ASSIGNMENT = Reproduce all the entries exactly.

RECORDS =
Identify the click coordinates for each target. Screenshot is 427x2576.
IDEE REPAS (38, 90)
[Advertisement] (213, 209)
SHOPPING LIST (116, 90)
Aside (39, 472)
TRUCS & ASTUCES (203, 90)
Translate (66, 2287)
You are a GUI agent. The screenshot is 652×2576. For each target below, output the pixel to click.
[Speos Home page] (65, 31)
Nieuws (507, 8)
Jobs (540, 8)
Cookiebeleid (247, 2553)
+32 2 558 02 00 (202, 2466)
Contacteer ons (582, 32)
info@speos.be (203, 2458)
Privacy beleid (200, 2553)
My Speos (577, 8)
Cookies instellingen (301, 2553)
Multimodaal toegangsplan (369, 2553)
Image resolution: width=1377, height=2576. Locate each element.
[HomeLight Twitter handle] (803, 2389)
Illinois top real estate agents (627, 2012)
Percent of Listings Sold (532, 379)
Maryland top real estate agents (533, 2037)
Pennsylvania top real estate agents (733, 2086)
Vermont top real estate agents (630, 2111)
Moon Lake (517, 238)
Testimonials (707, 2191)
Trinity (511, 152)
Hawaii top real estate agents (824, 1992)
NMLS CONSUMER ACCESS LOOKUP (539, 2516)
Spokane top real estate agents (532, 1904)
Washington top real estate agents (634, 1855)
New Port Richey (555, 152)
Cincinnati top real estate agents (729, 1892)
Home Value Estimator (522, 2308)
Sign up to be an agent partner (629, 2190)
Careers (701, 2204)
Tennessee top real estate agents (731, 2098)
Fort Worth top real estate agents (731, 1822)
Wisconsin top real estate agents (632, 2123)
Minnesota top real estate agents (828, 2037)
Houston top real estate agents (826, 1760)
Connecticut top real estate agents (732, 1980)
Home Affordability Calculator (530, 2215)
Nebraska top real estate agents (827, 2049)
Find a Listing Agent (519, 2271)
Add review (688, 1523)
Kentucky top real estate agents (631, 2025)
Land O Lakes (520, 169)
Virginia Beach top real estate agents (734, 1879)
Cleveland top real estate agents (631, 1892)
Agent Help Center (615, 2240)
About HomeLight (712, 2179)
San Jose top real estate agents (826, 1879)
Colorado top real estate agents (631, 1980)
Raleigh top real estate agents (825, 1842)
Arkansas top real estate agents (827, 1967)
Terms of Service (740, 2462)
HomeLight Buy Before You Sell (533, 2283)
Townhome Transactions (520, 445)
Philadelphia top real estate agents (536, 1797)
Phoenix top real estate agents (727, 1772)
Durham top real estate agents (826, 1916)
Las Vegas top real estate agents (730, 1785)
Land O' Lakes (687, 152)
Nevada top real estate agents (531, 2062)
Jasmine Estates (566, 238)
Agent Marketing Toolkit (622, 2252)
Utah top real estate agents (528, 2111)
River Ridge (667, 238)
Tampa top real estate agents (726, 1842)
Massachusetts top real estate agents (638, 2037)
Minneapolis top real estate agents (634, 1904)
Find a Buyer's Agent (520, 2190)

SOLUTION TO THIS EXERCISE =
Identify the click coordinates for each target. Screenshot is 427x2576.
IDEE REPAS (38, 90)
[Advertisement] (213, 209)
SHOPPING LIST (116, 90)
Aside (39, 472)
TRUCS & ASTUCES (203, 90)
Translate (66, 2287)
You are a GUI agent. The screenshot is 652×2576. For each target below, output the pixel to click.
[Speos Home page] (65, 31)
Nieuws (507, 8)
Jobs (540, 8)
Cookiebeleid (247, 2553)
+32 2 558 02 00 (202, 2466)
Contacteer ons (582, 32)
info@speos.be (203, 2458)
Privacy beleid (200, 2553)
My Speos (577, 8)
Cookies instellingen (301, 2553)
Multimodaal toegangsplan (369, 2553)
Image resolution: width=1377, height=2576. Locate each element.
[HomeLight Twitter handle] (803, 2389)
Illinois top real estate agents (627, 2012)
Percent of Listings Sold (532, 379)
Maryland top real estate agents (533, 2037)
Pennsylvania top real estate agents (733, 2086)
Vermont top real estate agents (630, 2111)
Moon Lake (517, 238)
Testimonials (707, 2191)
Trinity (511, 152)
Hawaii top real estate agents (824, 1992)
NMLS CONSUMER ACCESS LOOKUP (539, 2516)
Spokane top real estate agents (532, 1904)
Washington top real estate agents (634, 1855)
New Port Richey (555, 152)
Cincinnati top real estate agents (729, 1892)
Home Value Estimator (522, 2308)
Sign up to be an agent partner (629, 2190)
Careers (701, 2204)
Tennessee top real estate agents (731, 2098)
Fort Worth top real estate agents (731, 1822)
Wisconsin top real estate agents (632, 2123)
Minnesota top real estate agents (828, 2037)
Houston top real estate agents (826, 1760)
Connecticut top real estate agents (732, 1980)
Home Affordability Calculator (530, 2215)
Nebraska top real estate agents (827, 2049)
Find a Listing Agent (519, 2271)
Add review (688, 1523)
Kentucky top real estate agents (631, 2025)
Land O Lakes (520, 169)
Virginia Beach top real estate agents (734, 1879)
Cleveland top real estate agents (631, 1892)
Agent Help Center (615, 2240)
About HomeLight (712, 2179)
San Jose top real estate agents (826, 1879)
Colorado top real estate agents (631, 1980)
Raleigh top real estate agents (825, 1842)
Arkansas top real estate agents (827, 1967)
Terms of Service (740, 2462)
HomeLight Buy Before You Sell (533, 2283)
Townhome Transactions (520, 445)
Philadelphia top real estate agents (536, 1797)
Phoenix top real estate agents (727, 1772)
Durham top real estate agents (826, 1916)
Las Vegas top real estate agents (730, 1785)
Land O' Lakes (687, 152)
Nevada top real estate agents (531, 2062)
Jasmine Estates (566, 238)
Agent Marketing Toolkit (622, 2252)
Utah top real estate agents (528, 2111)
River Ridge (667, 238)
Tampa top real estate agents (726, 1842)
Massachusetts top real estate agents (638, 2037)
Minneapolis top real estate agents (634, 1904)
Find a Buyer's Agent (520, 2190)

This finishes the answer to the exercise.